- Ausgangstext -
▬▬▬
Immer diese Plasbergs: Jetzt auch noch Sexismus?

25 Aug

hartaberfairWer im Fernsehen gerne beweisen will, dass er einen Harten hat, der könnte beispielsweise eine Sendung namens „Hart aber fair“ erfinden. Er könnte dann behaupten, sich in dieser Sendung mit der Gleichberechtigung zu beschäftigen. Er könnte diese Sendung unheimlich provokativ „Nieder mit den Ampelmännchen – Deutschland im Gleichheitswahn?“ nennen. Und er könnte eine unerklärliche, aber für ARD-Talkshows typische Zusammenstellung von Gesprächsgästen einladen, von denen die wenigsten im Thema irgendwie ausgewiesen sind, aber dafür gut aussehen (wie approximativ die Schauspielerin Sophia Tomalla) oder nicht einmal das (FDP-Politiker Wolfgang Kubicki).

Ach, das hat wirklich jemand getan? Ja, es war wieder einmal TV-Moderator Frank Plasberg, der sich die Fettnäpfchen einfach nicht verbieten lassen will. Er hat sogar zu allem gleichstellerischen Überfluss noch die Buchautorin Birgit Kelle herangezogen, die dankenswerterweise ein Buch mit dem bezeichnenden Titel «Gender gaga» verfasst hat. Neben der Feministin Anne Wizorek fand dann noch der Grüne Spitzenpolitiker Anton Hofreiter Platz in der illustren Runde (O-Ton Kubicki zu dem langhaarigen Politiker: „Sie sehen ja schon gendermäßig aus“): Fertig gebacken ist die Talksendung nach dem ARD-Rezeptbuch „Viel Krawall um nichts in werbefreiem Programmumfeld“.
▬▬▬
- Kurze Aufgabe -
Welchen Titel trägt laut dem Text über die Sendung „Hart aber fair“ das Buch von Birgit Kelle? Die Einträge stehen in keinem Zusammenhang mit dem Text.

- Einträge, einer Sammlung entnommen -
▬▬▬
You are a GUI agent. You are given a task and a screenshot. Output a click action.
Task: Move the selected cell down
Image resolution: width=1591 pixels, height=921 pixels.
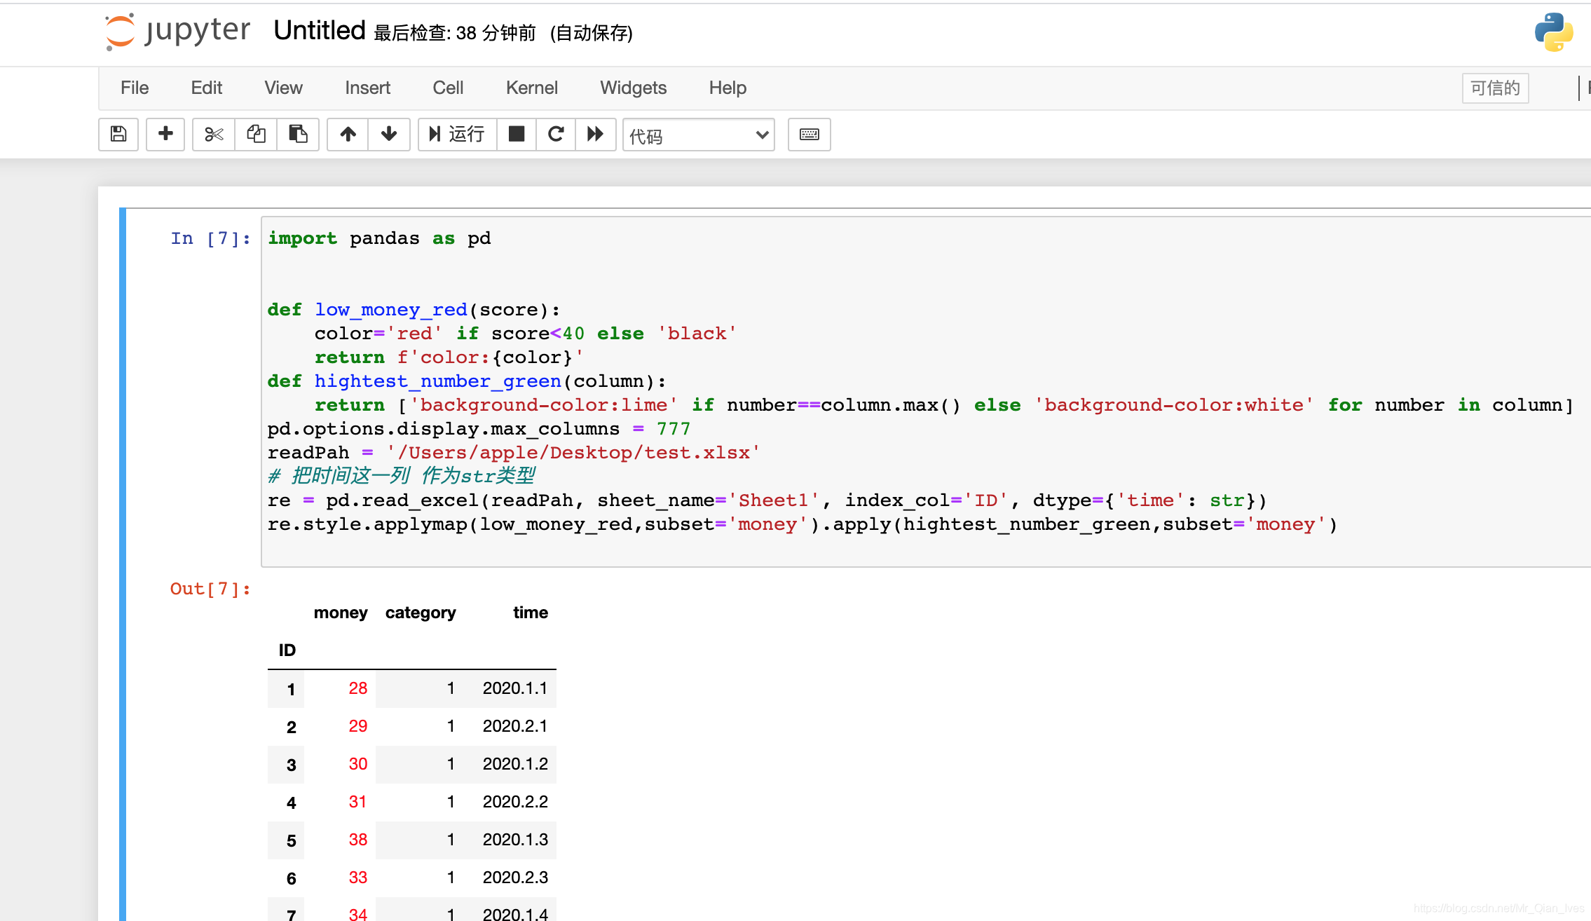[x=389, y=134]
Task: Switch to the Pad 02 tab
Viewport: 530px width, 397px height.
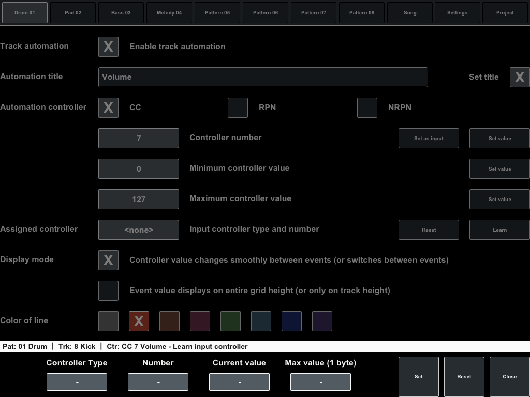Action: pos(72,12)
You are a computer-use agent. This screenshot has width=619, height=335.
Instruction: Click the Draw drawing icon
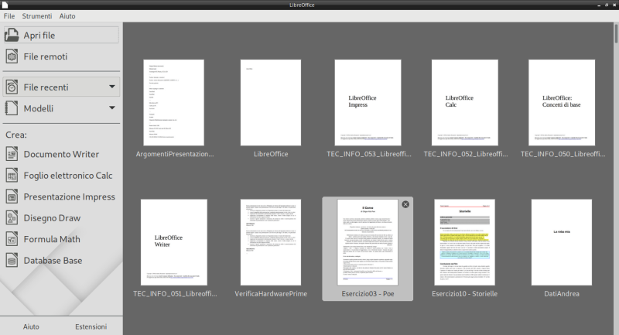[12, 217]
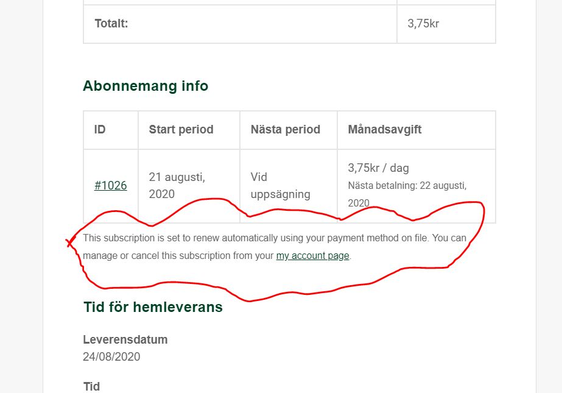This screenshot has height=393, width=562.
Task: Select the Abonnemang info heading
Action: pos(146,86)
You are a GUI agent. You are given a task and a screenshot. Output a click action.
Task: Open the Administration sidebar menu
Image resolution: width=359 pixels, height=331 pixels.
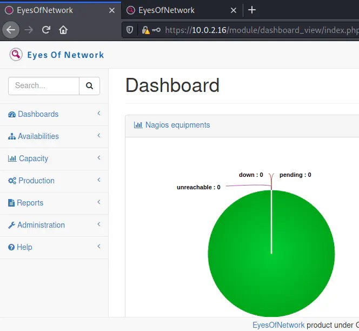41,225
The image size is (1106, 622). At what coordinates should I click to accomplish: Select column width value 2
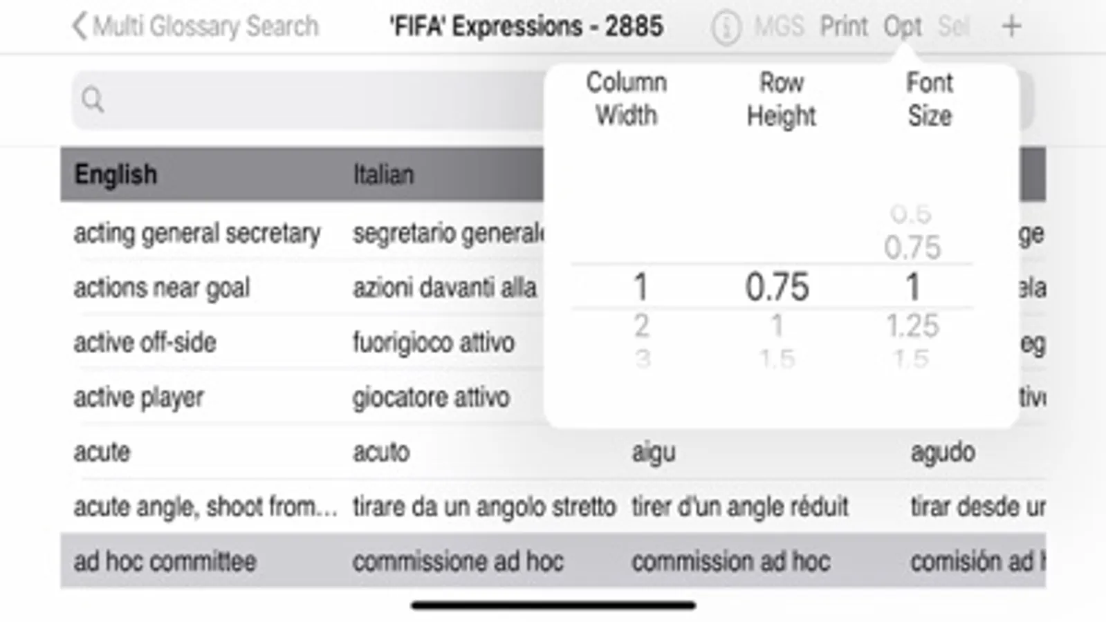pyautogui.click(x=641, y=326)
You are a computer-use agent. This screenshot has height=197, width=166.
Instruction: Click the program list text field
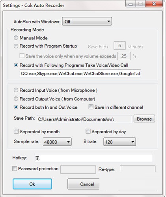point(80,74)
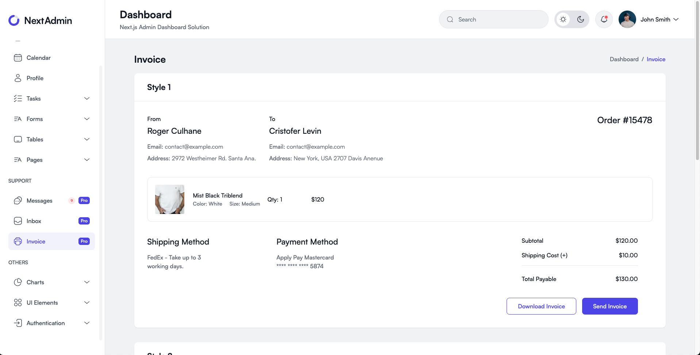
Task: Select Tables in the sidebar menu
Action: pos(35,139)
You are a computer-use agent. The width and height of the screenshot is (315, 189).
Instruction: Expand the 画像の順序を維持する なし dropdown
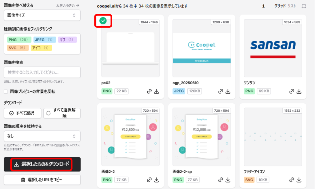point(42,136)
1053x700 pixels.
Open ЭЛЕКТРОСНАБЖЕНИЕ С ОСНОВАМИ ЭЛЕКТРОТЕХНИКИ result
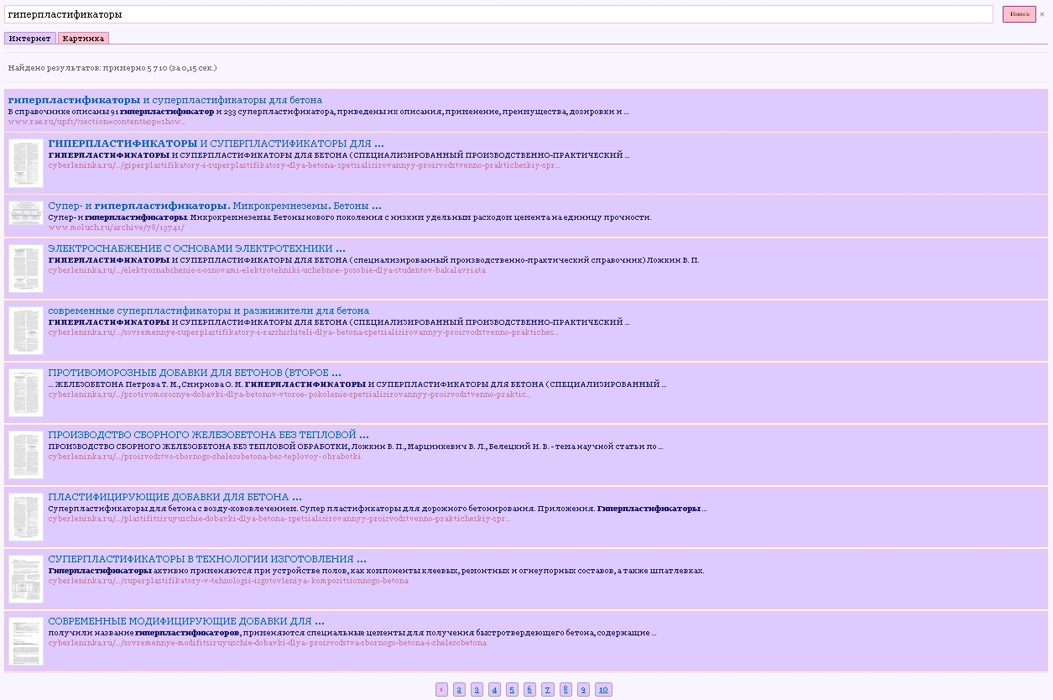tap(196, 248)
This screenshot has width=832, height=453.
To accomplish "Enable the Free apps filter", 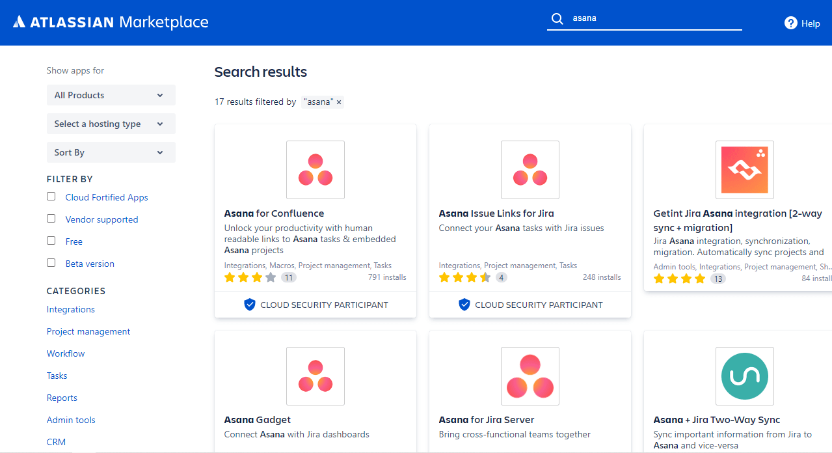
▬▬▬
- Schriftliche Antwort -
«Gender gaga»